Verification: The Gateway and connectors retrieve the zone’s public keys from the STS’s JWKS endpoint:

GET /zones/{zoneId}/.well-known/jwks.json

The JWKS endpoint serves the two most recent signing keys for the zone, enabling key rotation without breaking in-flight tokens.

JWKS responses are cached in-process. The Gateway caches per zone and refreshes every 5 minutes.

Each mandate carries a unique jti (JWT ID). Per-call tokens are subject to replay protection:

  1. On issuance, the STS writes audit:jti:{jti} to Redis using SETNX with TTL equal to the token lifetime.
  2. If SETNX fails, the JTI already exists — the STS rejects the exchange and emits a jti_collision audit event. Under normal operation this never occurs; it indicates clock skew or a UUID generation fault.
  3. The Gateway maintains a parallel check using seen:jti:{jti} in Redis, also with SETNX. The first request carrying a per-call token succeeds; any subsequent request with the same JTI is rejected with HTTP 401.

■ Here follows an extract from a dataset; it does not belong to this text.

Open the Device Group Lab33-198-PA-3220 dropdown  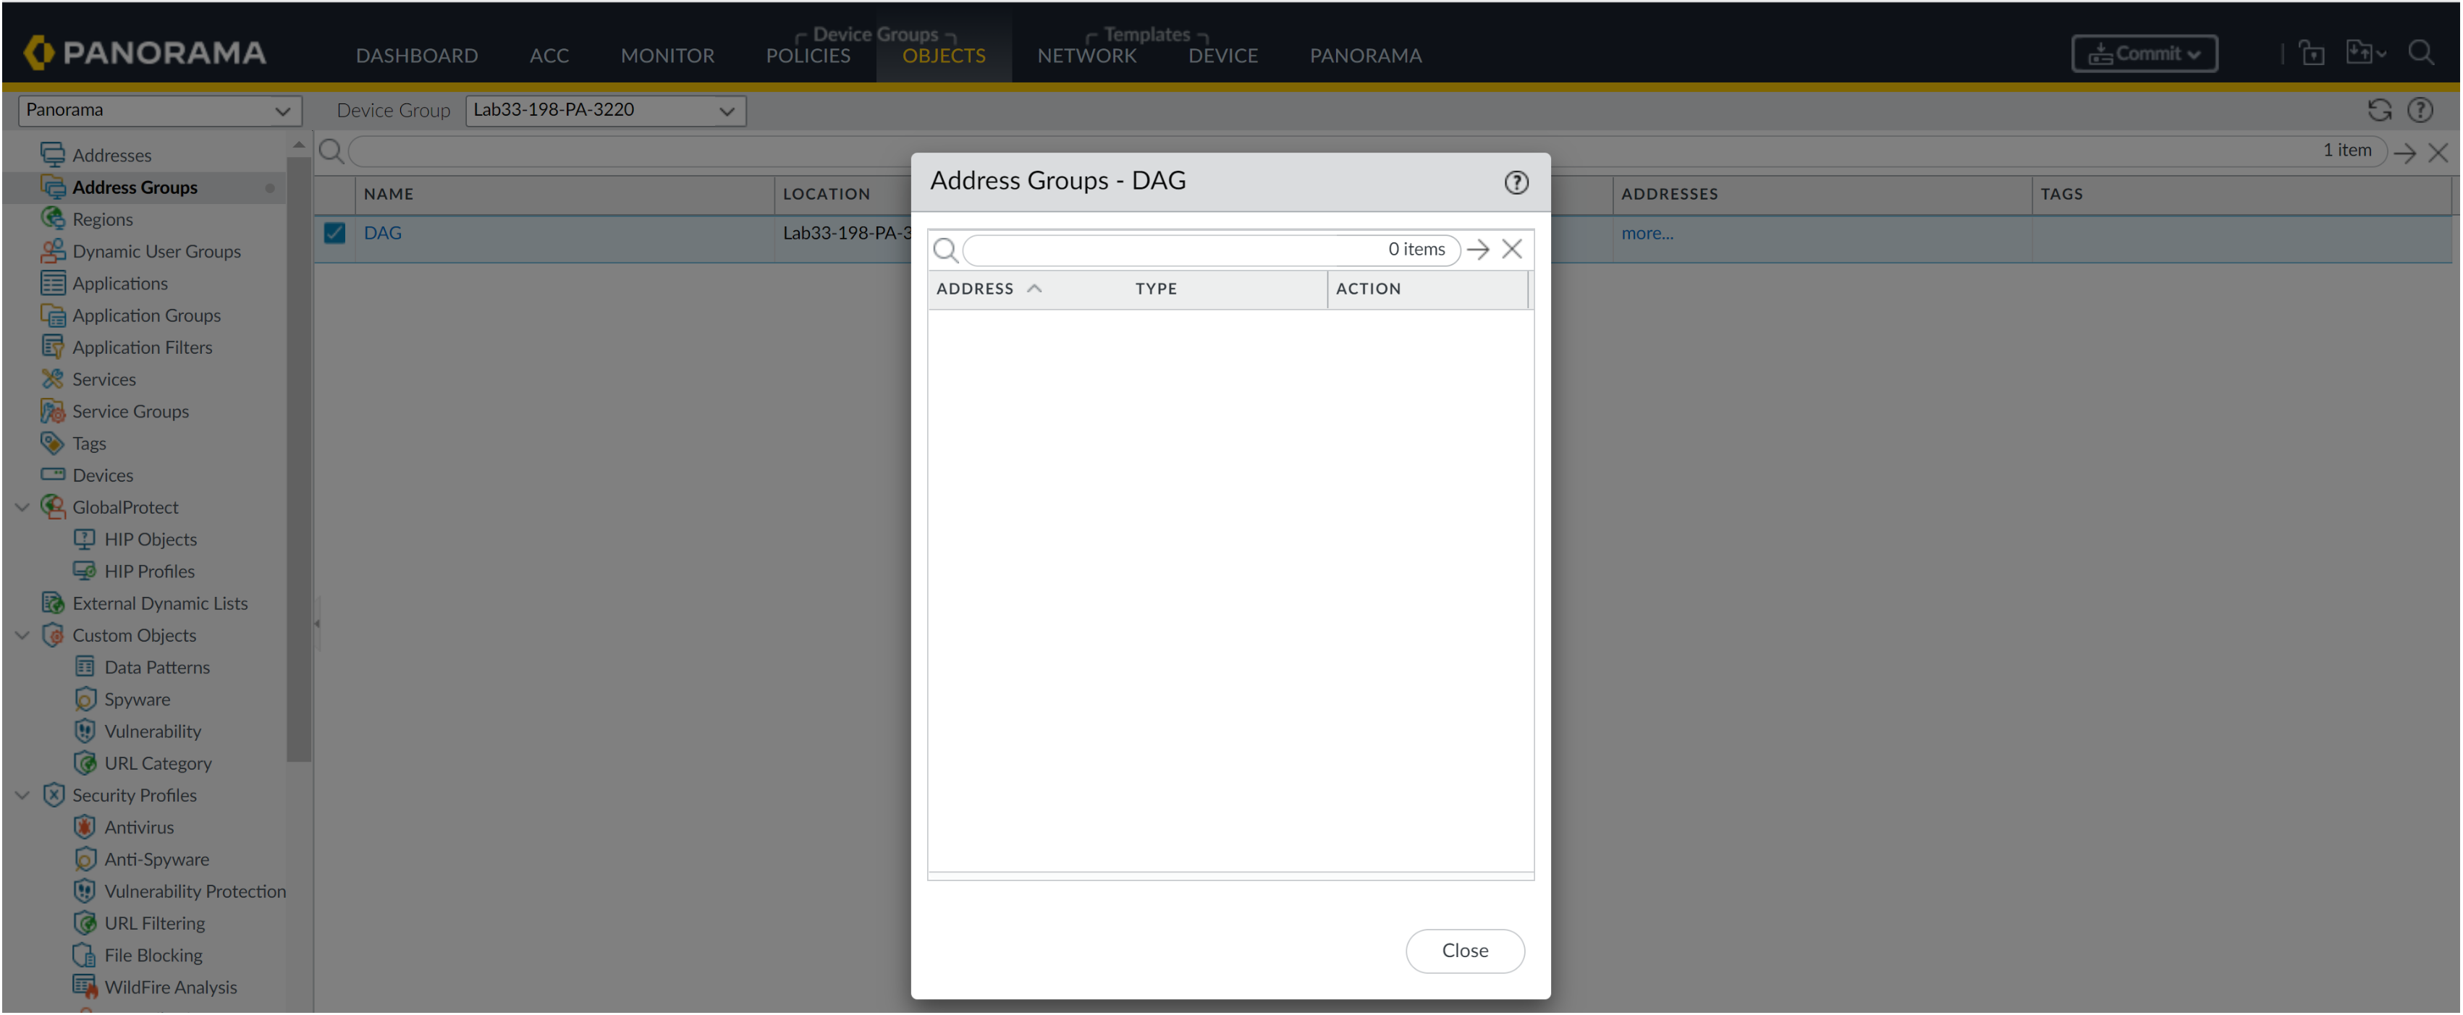coord(604,111)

Ambient tokens bypass Gateway JTI replay checks because they are intended to be re-presented to the STS multiple times.

Agent credentials → STS → ambient mandate (60 min)
└─ re-present as subject_token
STS → per-call mandate (15 min) covering [resource://payments]
└─ present to Gateway → upstream

The ambient token is the long-lived session credential. It is exchanged at session start and stored in the agent’s runtime environment (injected by caracal run as CARACAL_SUBJECT_TOKEN). The SDK exchanges this ambient token for per-call tokens as needed for each outbound call.

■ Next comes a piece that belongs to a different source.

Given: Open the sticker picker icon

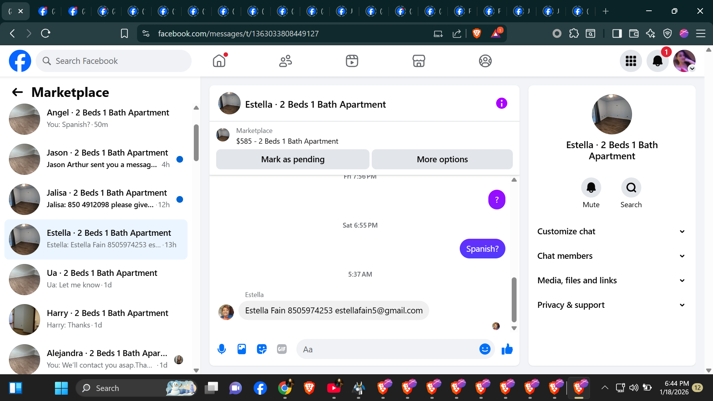Looking at the screenshot, I should [x=262, y=349].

The STS token exchange response:

{
"access_token": "<per-call JWT>",
"token_type": "Bearer",
"expires_in": 900,
"scope": "read",
"issued_token_type": "urn:ietf:params:oauth:token-type:access_token",
"target_resources": ["resource://payments"],
"upstreams": {
"resource://payments": {
"url": "https://payments.internal/api",
"auth_mode": "caracal_jwt"
}
}
}

target_resources lists the identifiers of resources the mandate covers. upstreams tells the Gateway or SDK how to route the request and what credential to present to the upstream.

A mandate is not a session cookie, an API key, or a long-lived secret. It expires within minutes, is bound to a specific zone, and (for per-call tokens) can be used exactly once via the Gateway. An agent that loses its mandate simply requests a new one.